Task prompt - From the records, report how many lines hold the word "computer", with the number as the sole reply.

Material provided -
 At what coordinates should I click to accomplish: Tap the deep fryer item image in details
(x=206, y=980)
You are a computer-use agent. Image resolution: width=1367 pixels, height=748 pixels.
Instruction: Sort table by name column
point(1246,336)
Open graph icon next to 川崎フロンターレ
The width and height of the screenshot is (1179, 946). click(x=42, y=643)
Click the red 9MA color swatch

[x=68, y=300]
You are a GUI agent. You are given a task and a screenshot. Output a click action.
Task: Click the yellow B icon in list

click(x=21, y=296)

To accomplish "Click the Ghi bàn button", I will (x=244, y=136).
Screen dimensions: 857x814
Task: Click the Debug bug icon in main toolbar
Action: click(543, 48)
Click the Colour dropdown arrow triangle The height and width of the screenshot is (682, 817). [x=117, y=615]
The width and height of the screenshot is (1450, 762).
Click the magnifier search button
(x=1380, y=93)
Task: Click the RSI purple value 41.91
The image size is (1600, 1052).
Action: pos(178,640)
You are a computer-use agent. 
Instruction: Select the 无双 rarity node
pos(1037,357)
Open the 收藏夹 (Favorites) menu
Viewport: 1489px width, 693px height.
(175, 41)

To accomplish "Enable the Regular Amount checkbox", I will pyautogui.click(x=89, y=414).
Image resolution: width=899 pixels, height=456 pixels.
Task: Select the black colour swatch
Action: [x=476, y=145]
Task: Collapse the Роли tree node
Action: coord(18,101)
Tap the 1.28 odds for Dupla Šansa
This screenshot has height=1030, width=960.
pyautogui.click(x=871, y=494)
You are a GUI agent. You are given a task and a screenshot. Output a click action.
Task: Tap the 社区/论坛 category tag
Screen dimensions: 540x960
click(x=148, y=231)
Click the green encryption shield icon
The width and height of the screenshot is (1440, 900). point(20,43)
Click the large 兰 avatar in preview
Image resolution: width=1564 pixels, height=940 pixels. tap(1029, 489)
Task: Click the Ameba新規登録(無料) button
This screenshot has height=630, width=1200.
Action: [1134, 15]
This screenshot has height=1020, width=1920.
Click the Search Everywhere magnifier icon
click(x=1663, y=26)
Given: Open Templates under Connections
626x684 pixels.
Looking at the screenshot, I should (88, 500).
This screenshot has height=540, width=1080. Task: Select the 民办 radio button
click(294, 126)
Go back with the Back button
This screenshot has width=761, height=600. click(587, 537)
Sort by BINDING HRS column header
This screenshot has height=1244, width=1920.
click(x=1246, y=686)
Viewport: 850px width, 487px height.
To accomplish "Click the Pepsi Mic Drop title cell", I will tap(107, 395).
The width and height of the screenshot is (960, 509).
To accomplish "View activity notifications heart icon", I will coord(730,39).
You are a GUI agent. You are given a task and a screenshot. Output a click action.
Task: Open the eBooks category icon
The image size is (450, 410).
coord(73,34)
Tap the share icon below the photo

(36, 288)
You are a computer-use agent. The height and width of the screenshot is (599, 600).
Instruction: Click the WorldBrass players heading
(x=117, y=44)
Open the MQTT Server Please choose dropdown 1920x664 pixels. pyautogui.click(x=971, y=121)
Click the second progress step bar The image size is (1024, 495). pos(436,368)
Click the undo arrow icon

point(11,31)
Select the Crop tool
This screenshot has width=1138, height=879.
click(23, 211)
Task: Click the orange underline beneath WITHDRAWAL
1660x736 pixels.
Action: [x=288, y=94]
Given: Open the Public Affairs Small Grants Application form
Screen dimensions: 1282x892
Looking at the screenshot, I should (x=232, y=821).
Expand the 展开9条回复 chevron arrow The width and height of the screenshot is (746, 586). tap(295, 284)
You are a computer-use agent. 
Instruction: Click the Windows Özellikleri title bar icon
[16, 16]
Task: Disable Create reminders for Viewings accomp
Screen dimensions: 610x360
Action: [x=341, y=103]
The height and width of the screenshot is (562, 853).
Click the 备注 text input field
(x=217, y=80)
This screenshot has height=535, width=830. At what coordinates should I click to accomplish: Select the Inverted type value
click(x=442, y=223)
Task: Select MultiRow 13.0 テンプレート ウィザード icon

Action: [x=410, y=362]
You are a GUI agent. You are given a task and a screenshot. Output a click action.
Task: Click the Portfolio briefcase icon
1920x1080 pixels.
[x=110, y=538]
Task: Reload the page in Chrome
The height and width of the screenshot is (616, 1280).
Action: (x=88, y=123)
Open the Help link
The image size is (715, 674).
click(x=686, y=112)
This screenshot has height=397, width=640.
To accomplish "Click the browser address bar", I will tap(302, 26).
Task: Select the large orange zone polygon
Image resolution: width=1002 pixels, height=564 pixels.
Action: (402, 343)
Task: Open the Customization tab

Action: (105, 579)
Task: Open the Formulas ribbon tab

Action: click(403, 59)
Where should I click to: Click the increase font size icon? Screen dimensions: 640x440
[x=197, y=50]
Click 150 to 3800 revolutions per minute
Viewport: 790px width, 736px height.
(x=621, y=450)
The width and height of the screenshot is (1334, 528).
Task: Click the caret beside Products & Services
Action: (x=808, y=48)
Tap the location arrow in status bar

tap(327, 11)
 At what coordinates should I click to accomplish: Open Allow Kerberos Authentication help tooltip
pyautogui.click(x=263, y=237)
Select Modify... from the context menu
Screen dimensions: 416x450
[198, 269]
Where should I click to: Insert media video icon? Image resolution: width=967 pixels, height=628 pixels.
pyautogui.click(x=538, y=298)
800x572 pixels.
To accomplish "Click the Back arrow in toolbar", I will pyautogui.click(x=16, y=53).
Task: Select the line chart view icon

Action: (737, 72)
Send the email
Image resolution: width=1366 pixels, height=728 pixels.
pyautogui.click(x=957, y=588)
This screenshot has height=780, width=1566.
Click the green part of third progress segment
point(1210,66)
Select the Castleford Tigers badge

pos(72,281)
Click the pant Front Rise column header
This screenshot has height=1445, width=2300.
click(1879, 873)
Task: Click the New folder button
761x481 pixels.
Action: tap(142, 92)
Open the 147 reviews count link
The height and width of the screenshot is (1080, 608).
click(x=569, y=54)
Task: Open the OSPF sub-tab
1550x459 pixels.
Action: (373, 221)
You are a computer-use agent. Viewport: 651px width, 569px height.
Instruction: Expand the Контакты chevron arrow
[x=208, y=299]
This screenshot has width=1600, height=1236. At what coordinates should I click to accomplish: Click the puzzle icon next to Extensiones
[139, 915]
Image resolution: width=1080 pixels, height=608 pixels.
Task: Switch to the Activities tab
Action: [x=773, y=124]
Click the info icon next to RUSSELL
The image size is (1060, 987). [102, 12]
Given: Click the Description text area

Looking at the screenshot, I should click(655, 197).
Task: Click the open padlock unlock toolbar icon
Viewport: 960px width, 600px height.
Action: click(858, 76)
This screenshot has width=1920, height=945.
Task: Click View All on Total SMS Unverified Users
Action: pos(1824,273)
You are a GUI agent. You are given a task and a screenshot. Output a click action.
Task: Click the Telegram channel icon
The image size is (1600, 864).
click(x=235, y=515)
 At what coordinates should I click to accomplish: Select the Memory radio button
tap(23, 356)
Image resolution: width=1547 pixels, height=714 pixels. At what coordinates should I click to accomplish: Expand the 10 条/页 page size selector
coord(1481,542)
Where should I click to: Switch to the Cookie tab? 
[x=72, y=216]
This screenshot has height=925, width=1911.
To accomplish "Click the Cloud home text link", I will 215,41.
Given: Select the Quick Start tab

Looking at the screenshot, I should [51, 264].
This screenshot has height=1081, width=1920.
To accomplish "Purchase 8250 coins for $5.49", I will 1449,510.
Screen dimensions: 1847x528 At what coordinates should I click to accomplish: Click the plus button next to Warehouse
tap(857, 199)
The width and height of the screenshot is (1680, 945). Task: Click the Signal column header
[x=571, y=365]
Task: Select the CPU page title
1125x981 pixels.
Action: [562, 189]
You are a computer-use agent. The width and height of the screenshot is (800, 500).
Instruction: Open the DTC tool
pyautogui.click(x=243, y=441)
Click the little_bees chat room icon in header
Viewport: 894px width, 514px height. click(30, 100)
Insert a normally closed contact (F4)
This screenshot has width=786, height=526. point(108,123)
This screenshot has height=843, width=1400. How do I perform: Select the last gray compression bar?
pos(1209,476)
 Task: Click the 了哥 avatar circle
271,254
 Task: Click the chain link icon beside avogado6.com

Completed task - 6